Her expression shifted, just slightly.
"But none of the earlier Eggs produced a Hisuian form. That little Growlithe is the first one born here with the old lineage showing through. And now —" she spread her hands — "now I won't breed anymore. If things had gone differently, we might have established a proper modern line of Hisuian Arcanine over time."
Nova absorbed that quietly. A stable modern population of Hisuian Arcanine would have been a significant development for any serious trainer. The Hisuian form — with its Rock-type alongside Fire — brought a combination that few opponents were prepared for. If Granny had managed to develop that line, every Norlandia Conference would have looked very different.
"So," Jenny said, watching him, "you're interested in that pup, then? Is that what you want as your fee?"
Nova didn't answer right away. If the plan worked the way he hoped, that Hisuian Growlithe was going to attract a great deal of attention on its own. He also hadn't had a proper chance to assess it yet — he had only caught a quick reading during the feeding chaos and noted its potential tier. He wanted to sit down with the purple-tagged pups more carefully before making any decisions.
That evening, after dinner, Nova and Jenny rode Arcanine back to Forest City. Once he was back at the inn, he got to work.
Nidoking and Corviknight had, predictably, eaten their way through two full meals at the kennel and were now sprawled across the floor of the room like they owned it. Nova looked at them, noted that they had apparently competed with the nursery pups for premium food, felt a brief flicker of something between exasperation and respect, and then ignored them completely.
He opened his laptop and pulled up the regional Trainer forums.
The forums were reasonably open — any registered Trainer, whether professional or casual, could create an account after confirming they owned at least one Pokémon. There was no strict limit on how many accounts one person could hold, as long as each was verified separately.

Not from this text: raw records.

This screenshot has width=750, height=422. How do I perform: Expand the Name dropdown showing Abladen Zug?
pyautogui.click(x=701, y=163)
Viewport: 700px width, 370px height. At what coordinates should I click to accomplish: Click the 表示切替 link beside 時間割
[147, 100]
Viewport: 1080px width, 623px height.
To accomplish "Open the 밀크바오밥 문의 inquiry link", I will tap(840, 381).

Nova's main account was registered under his Nidorino — back when the Pokémon was still at that stage. Now that it had evolved into Nidoking, he could use the evolved form to verify a new alternate account. He could also register under Corviknight.

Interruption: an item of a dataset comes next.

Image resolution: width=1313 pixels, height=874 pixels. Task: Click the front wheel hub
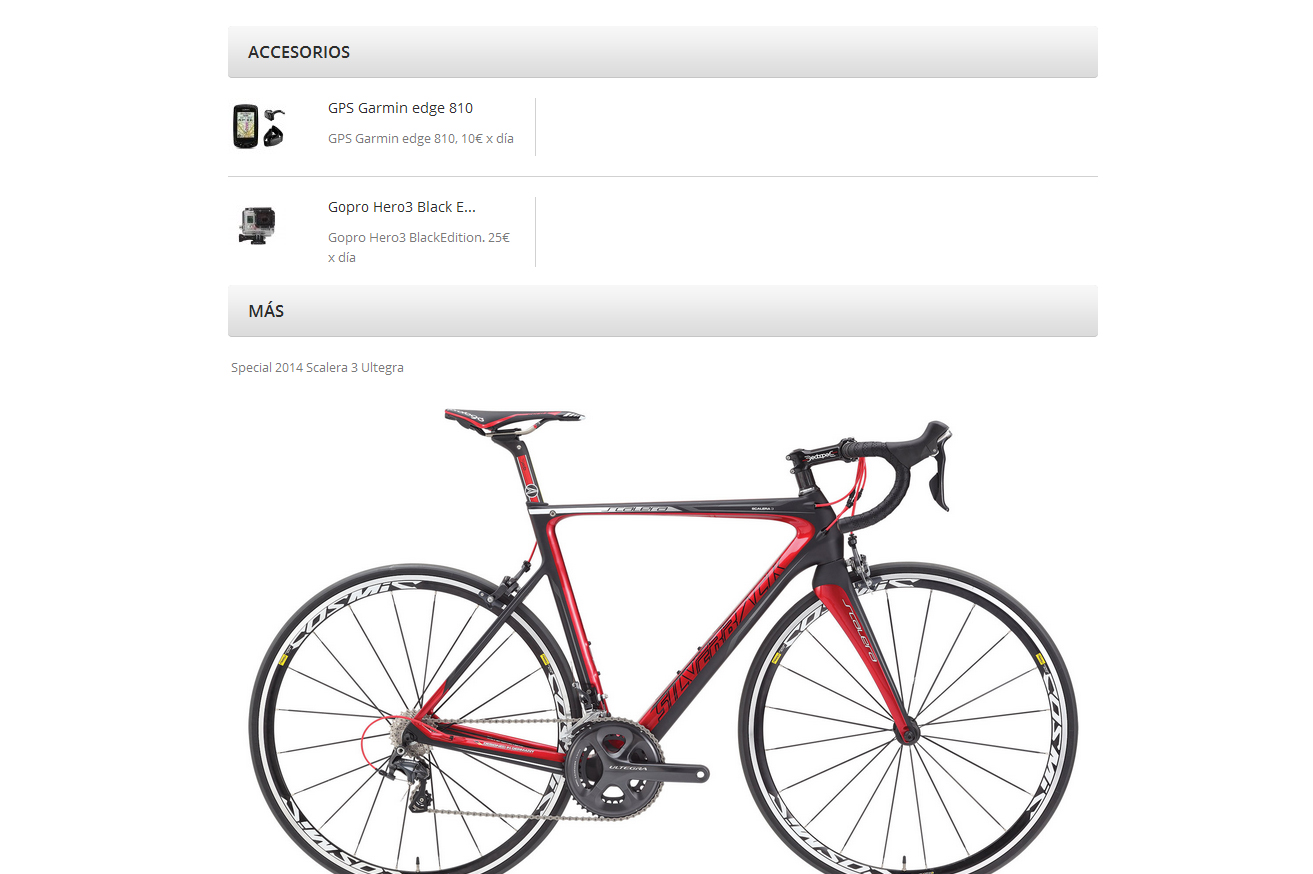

He chose the quicker option. He pulled Corviknight's head toward him, got a photo for the verification process, and submitted it. Within a few minutes the new account was active.
He opened a new thread.
The post was written in his own voice, framed as a personal account. A semi-professional trainer, passing through the hills near Forest City, stumbles onto a small breeding kennel that turns out to be unlike anything he expected — a diverse and carefully maintained collection of canine-type Pokémon, some of which appear to carry potential that reaches all the way to the top level of competitive play.

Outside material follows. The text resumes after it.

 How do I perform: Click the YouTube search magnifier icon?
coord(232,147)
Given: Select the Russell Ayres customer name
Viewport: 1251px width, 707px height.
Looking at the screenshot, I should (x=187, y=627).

Once the post was live, Nova contacted the forum administrators and paid three thousand League Coins out of his own pocket to have it pinned to the front page.
Paid placement was a legitimate feature on the forums — usually used by trainers urgently searching for a specific item, or sellers with time-sensitive stock. It wasn't unusual for someone to use it for promotional purposes either, though most who did simply posted a direct advertisement and waited for buyers to show up.
That wasn't what Nova was going for. A blunt sales post would bring buyers. What he wanted was something louder than that — enough to make people stop and pay attention before they even knew what they were looking at.
So he chose his title carefully.
"You won't believe what I found near Forest City — the biggest opportunity of the year, and most people are going to miss it completely."